Thus, with florescent materials, you get >100% for some wavelengths because more light of those wavelengths is reflected than is incident, so it glows with that color rather than just being that color.

You should be able to work out for yourself whether the area of the graphs you have add up to 100% (not unity because you have a percentage on the vertical...)

Thanks Simon Bridge.

So, let's say that 100 J of incident light (distributed over the visible spectrum, as it happens for sunlight) falls on the object. If wavelength_1 has reflectivity 80%, it means of that energy is reflected at that wavelength. If another wavelength has 30% it means that 30% of the incident is reflected. But that cannot be since wavelength one leaves only 20% of incident energy to be either absorbed or reflected by other wavelengths but surely not 30%...

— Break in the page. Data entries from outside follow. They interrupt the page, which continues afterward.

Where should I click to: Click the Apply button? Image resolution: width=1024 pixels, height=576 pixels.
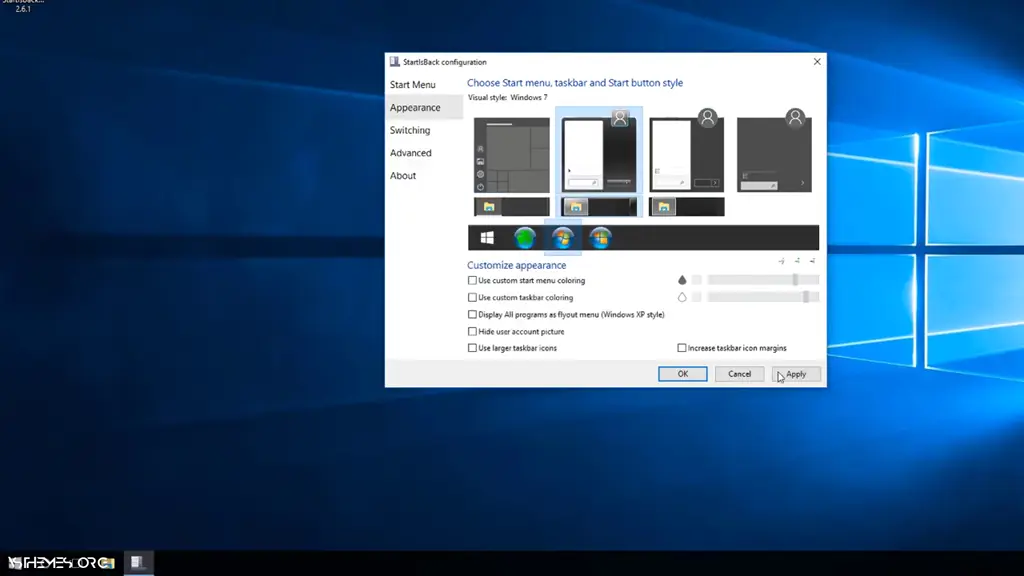click(x=796, y=373)
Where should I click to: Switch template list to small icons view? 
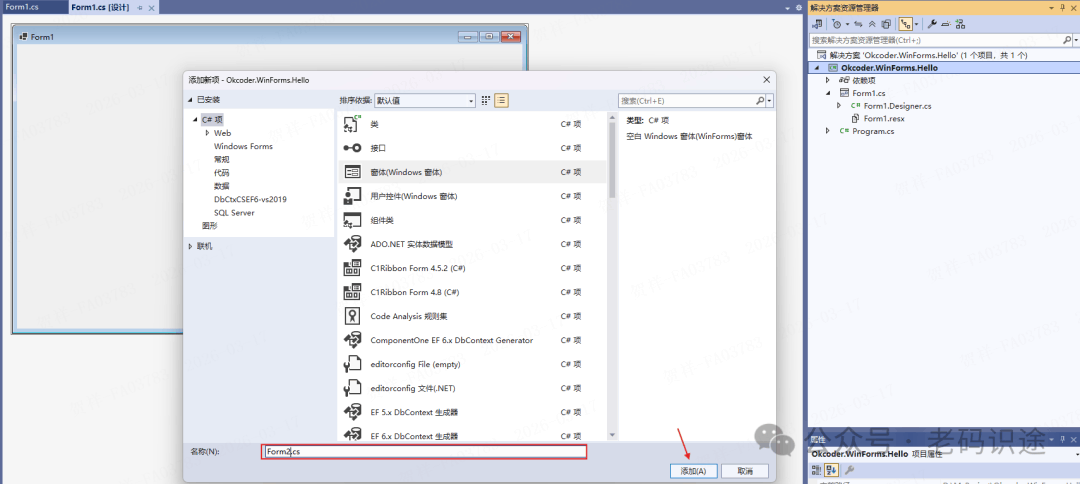[486, 101]
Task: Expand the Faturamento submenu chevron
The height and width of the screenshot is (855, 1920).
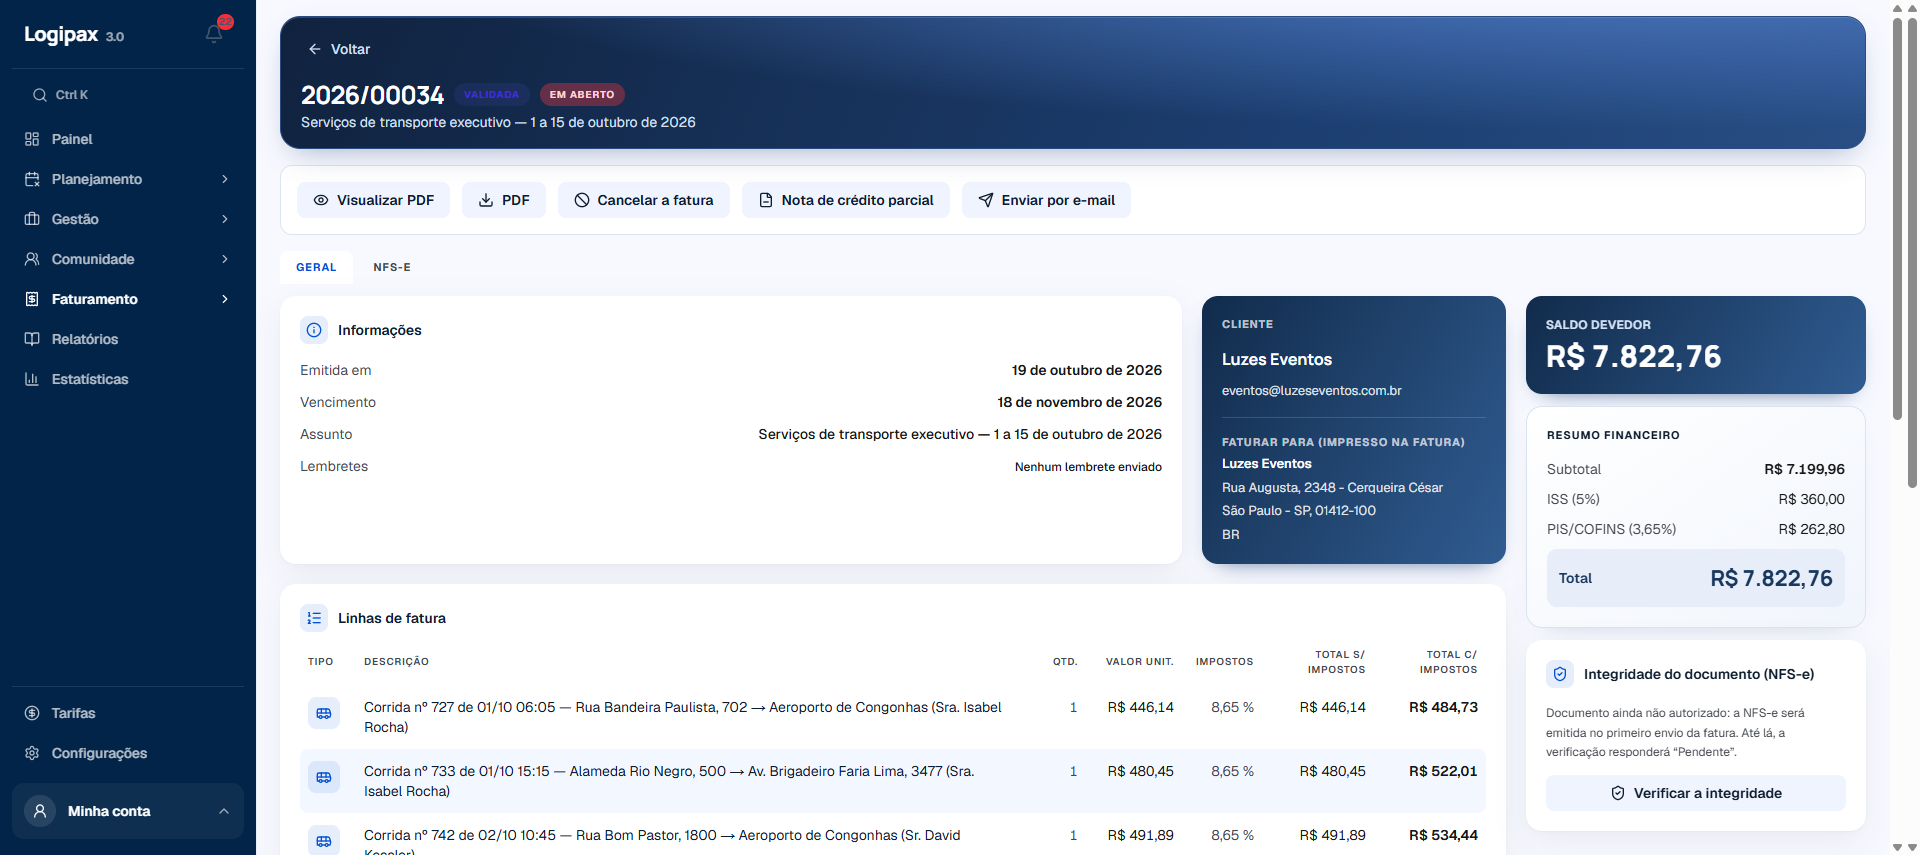Action: pyautogui.click(x=225, y=299)
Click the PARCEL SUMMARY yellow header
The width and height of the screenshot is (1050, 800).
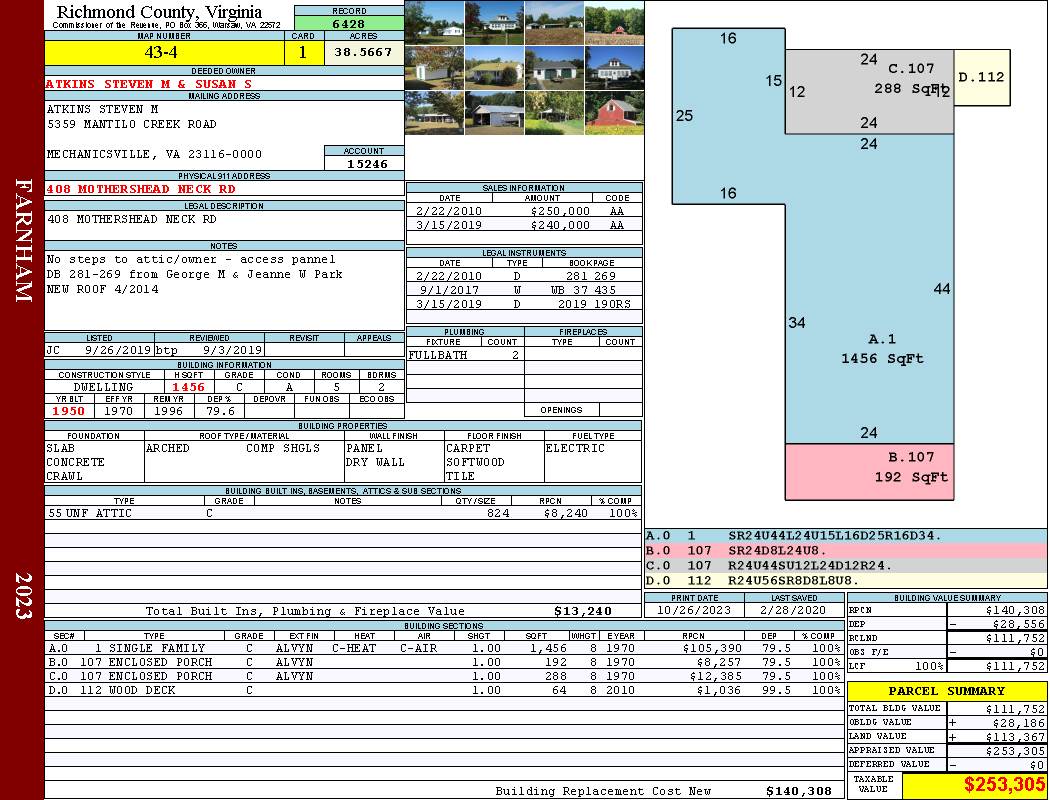click(946, 691)
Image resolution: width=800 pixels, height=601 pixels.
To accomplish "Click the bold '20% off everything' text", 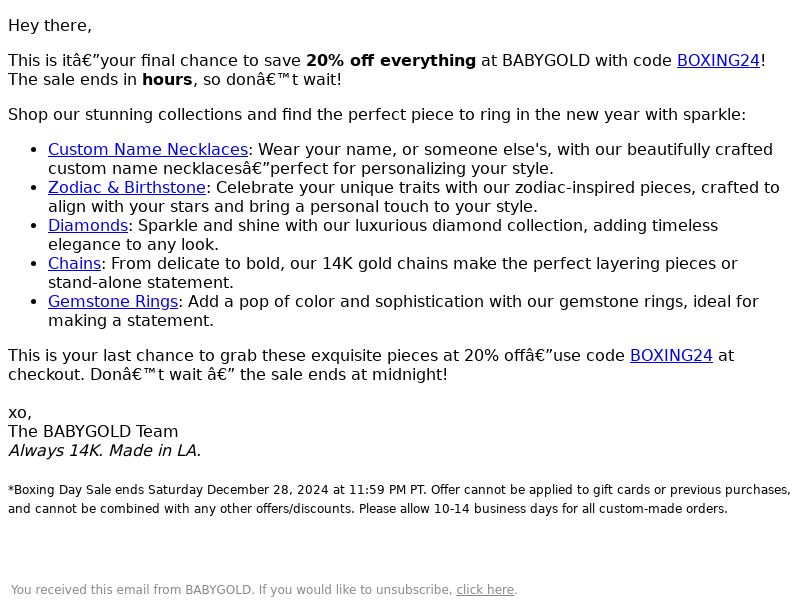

Do you see my confusion? Unless we measuring the spectrum this way: we shine 100 J and use a narrowband filter to only look at the reflectivity due to lambda_1. We repeat the same procedure at all other wavelengths.

Thanks,
Fog37

I imagine what you're looking at is essentially like a reflection efficiency. In your example, wavelength_1 will reflect 80 J of light at that particular wavelength.

At wavelength_2 it will reflect 30 J. The remaining 70 J will be split between being absorbed or transmitted through the material.

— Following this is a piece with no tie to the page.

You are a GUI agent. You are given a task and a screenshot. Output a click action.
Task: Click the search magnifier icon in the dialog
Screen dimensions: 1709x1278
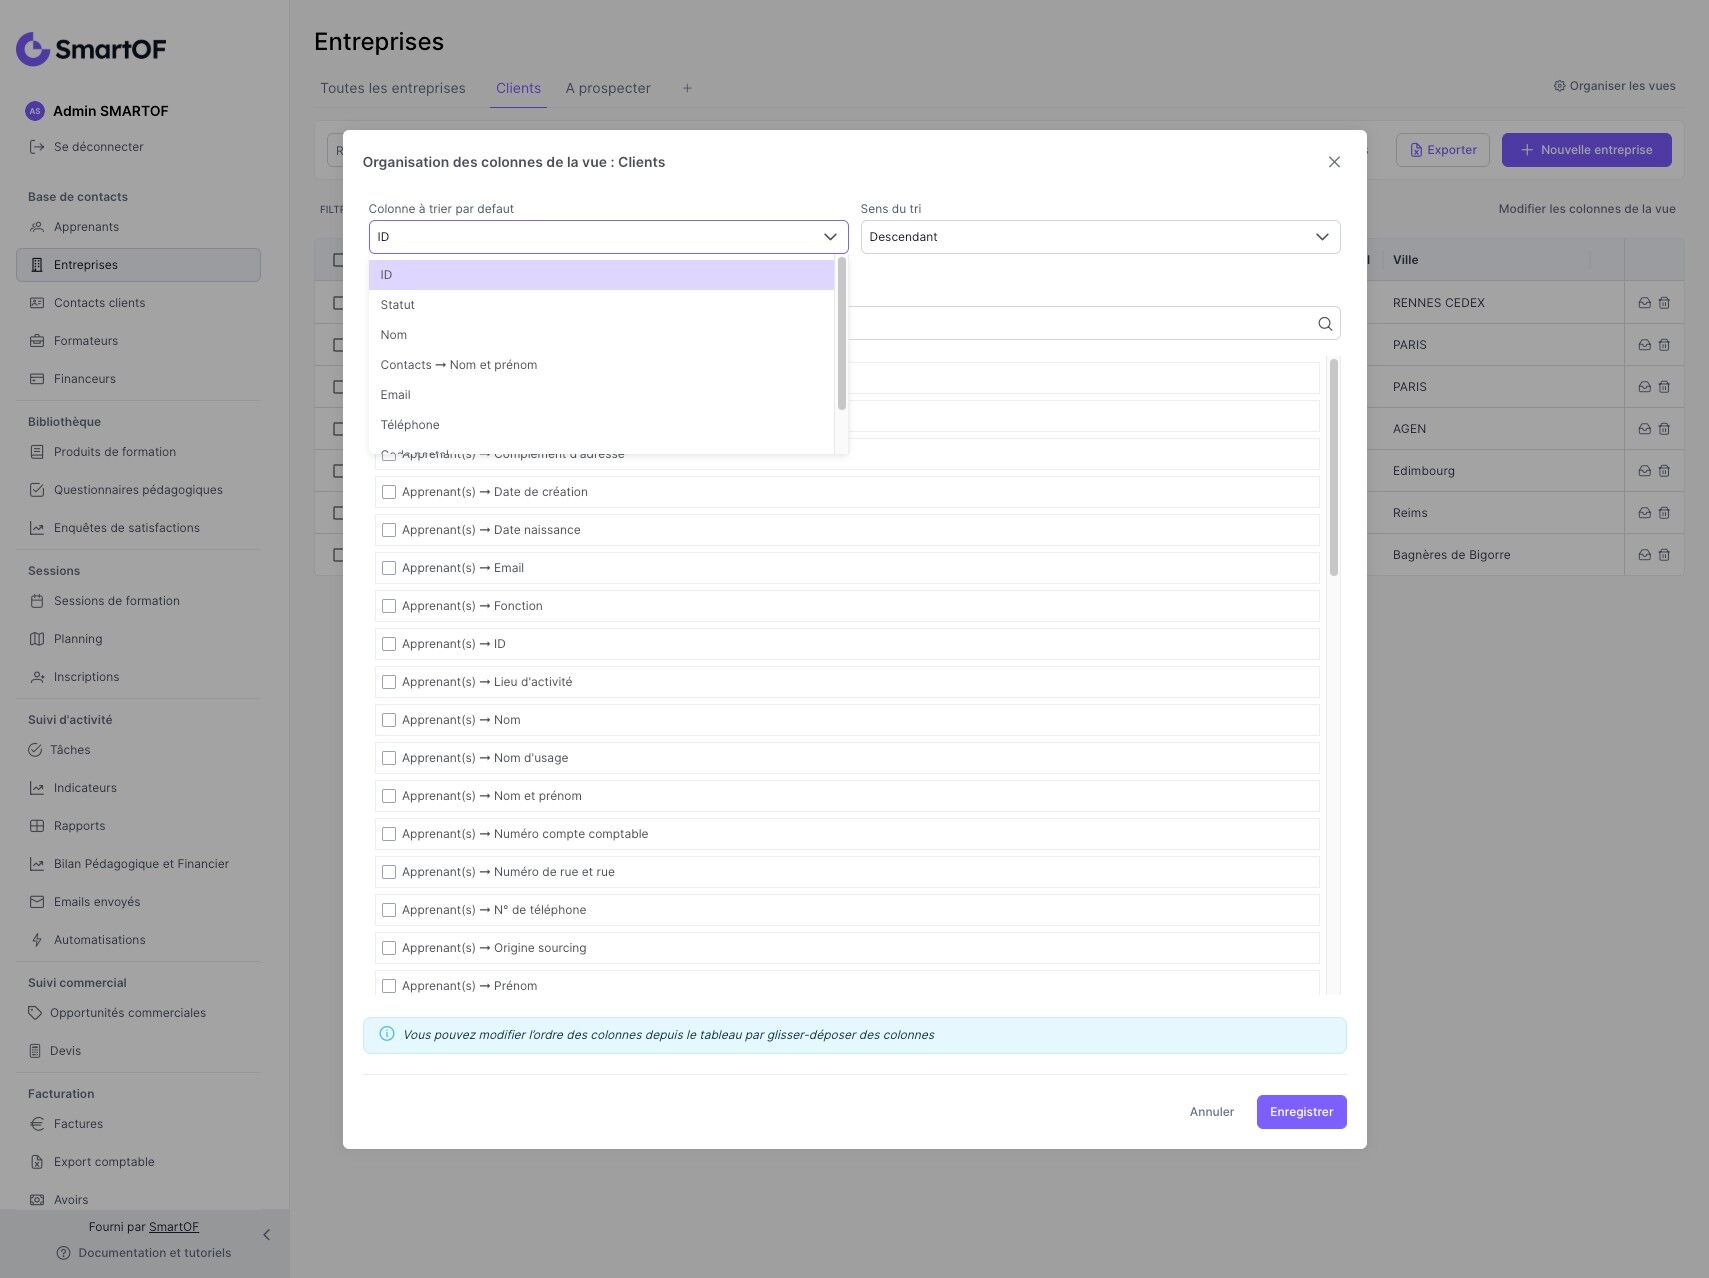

This is because materials have different emissivities at different wavelengths. For example, typical window glass is clear in the optical wavelengths (400-700nm? I forget), while it is opaque in the far IR wavelengths (at least 8+ um).

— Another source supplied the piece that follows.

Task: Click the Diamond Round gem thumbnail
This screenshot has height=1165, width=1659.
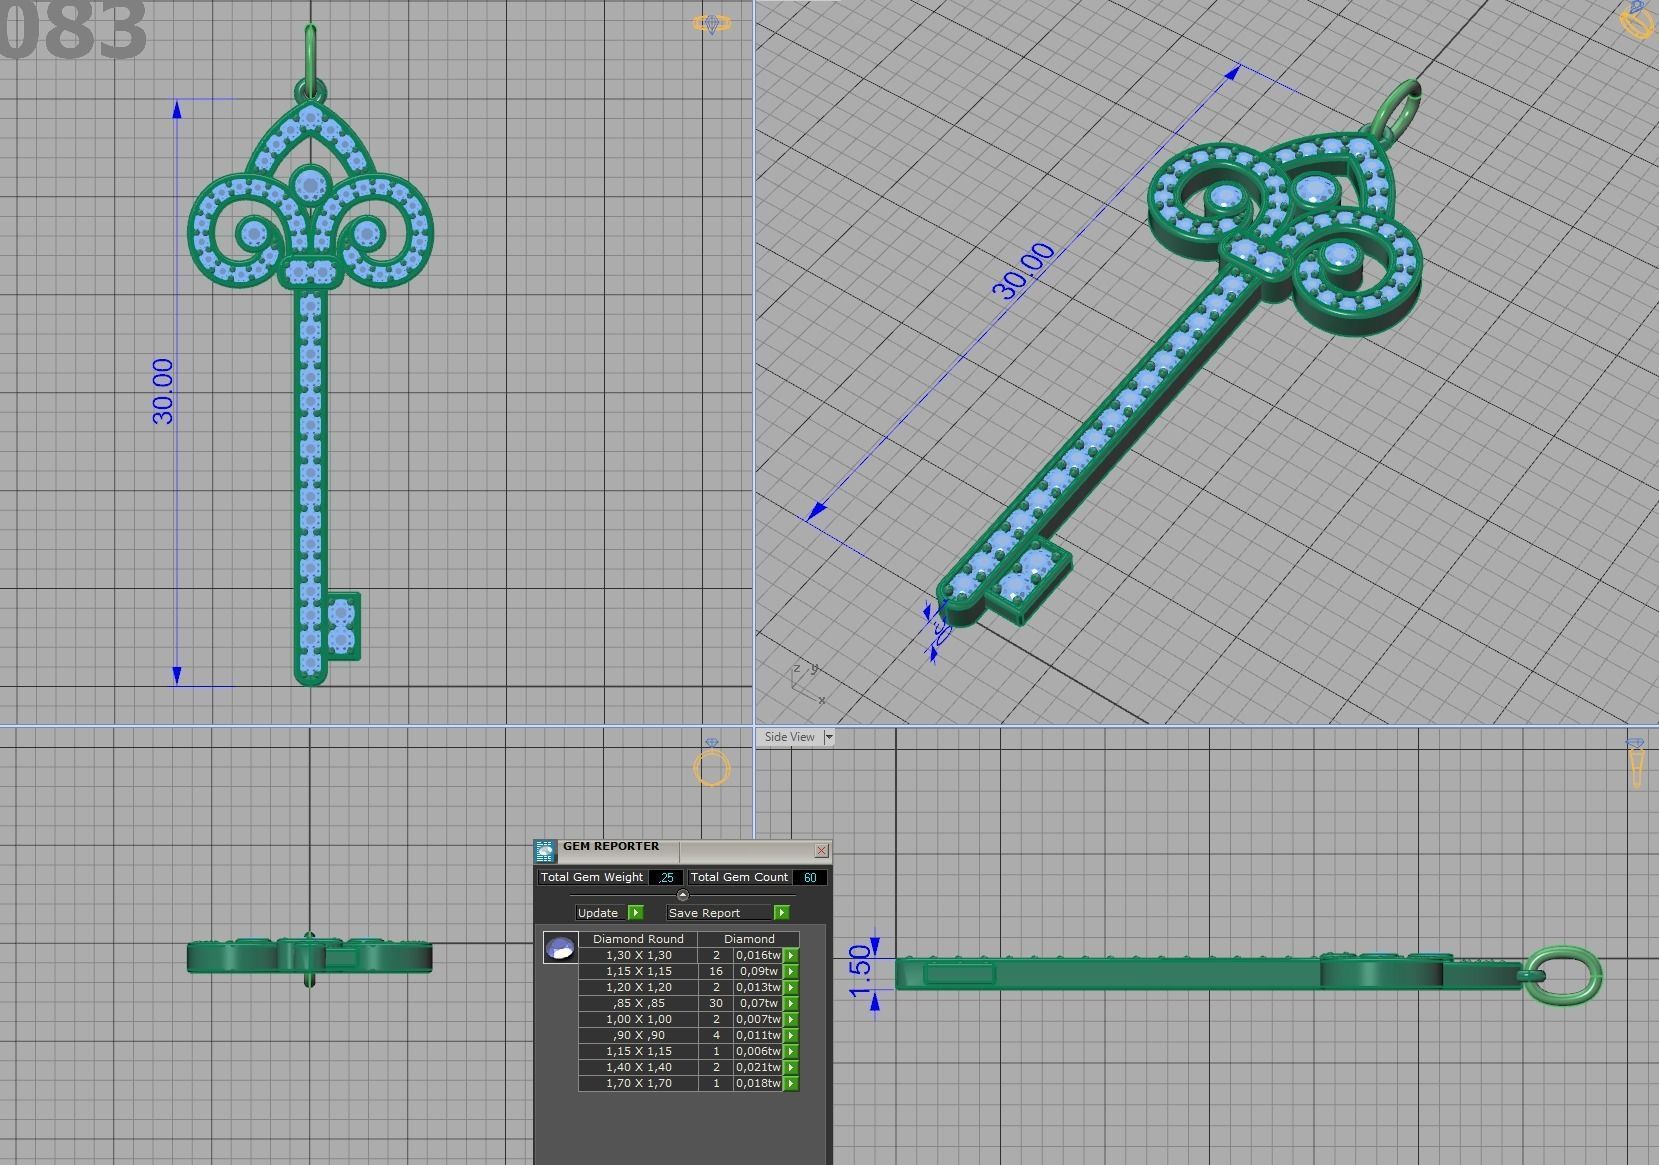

The total area under the curve gives you an idea how effective of a reflector an object is across all wavelengths.

Fluorescent objects work by taking wavelength at L_1 and reemitting it at L_2 (where L_1 < L_2). Basically you get a photon that comes in, interacts with an electron and kicks it into a higher energy level. It'll sit up there for some amount of time, and eventually fall back down into a lower energy state. When this happens, a lower energy photon is emitted, and those photons can be of a visible wavelength. What generally happens is UV light in -> Visible Out. The wavelength of light which is reemitted is very well defined (due to the QM nature of orbital energies), so you tend to get very vivid colors. The fact it can take seconds to minutes for the electron to decay in orbit is why you can have pigments that quite literally, glow in the dark.

thanks RacinReaver.

Let me see if I really understand it correctly: the reflectance spectrum and its %percent values should be interpret at each wavelength.

Case 1: starting with 100 J of incident monochromatic light all contained at lambda_1. Assume the reflectance spectrum has two peaks only, one 80% peak at lambda_1 and one peak of 30% at lambda_2. what happens? 80 J will be reflected (the other 20 J will be absorbed and converted into heat). No reflected light at lambda_2.

Case 2: 100 J of incident light (40 J contained in lambda_1 and 60 J in lambda_2). What happens? 32 J (which is 80% of 40J) will be reflected with lambda_1 and 18J will be reflected at lambda_2. The remaining energy corresponding to (100-32-18)= 50 J will be converted completely into energy.

What do you think? i think I get it now.

Why does the reflectance spectrum depend on the direction from which the observer is looking at the object?
Why does the reflectance spectrum depend on the surface topography of the object and not only on the chemical composition of the object?

thanks,
fog37

Light coming in has three choices.

1) Reflect
2) Transmit through object
3) Be absorbed

These are represented by a number between 0 and 1.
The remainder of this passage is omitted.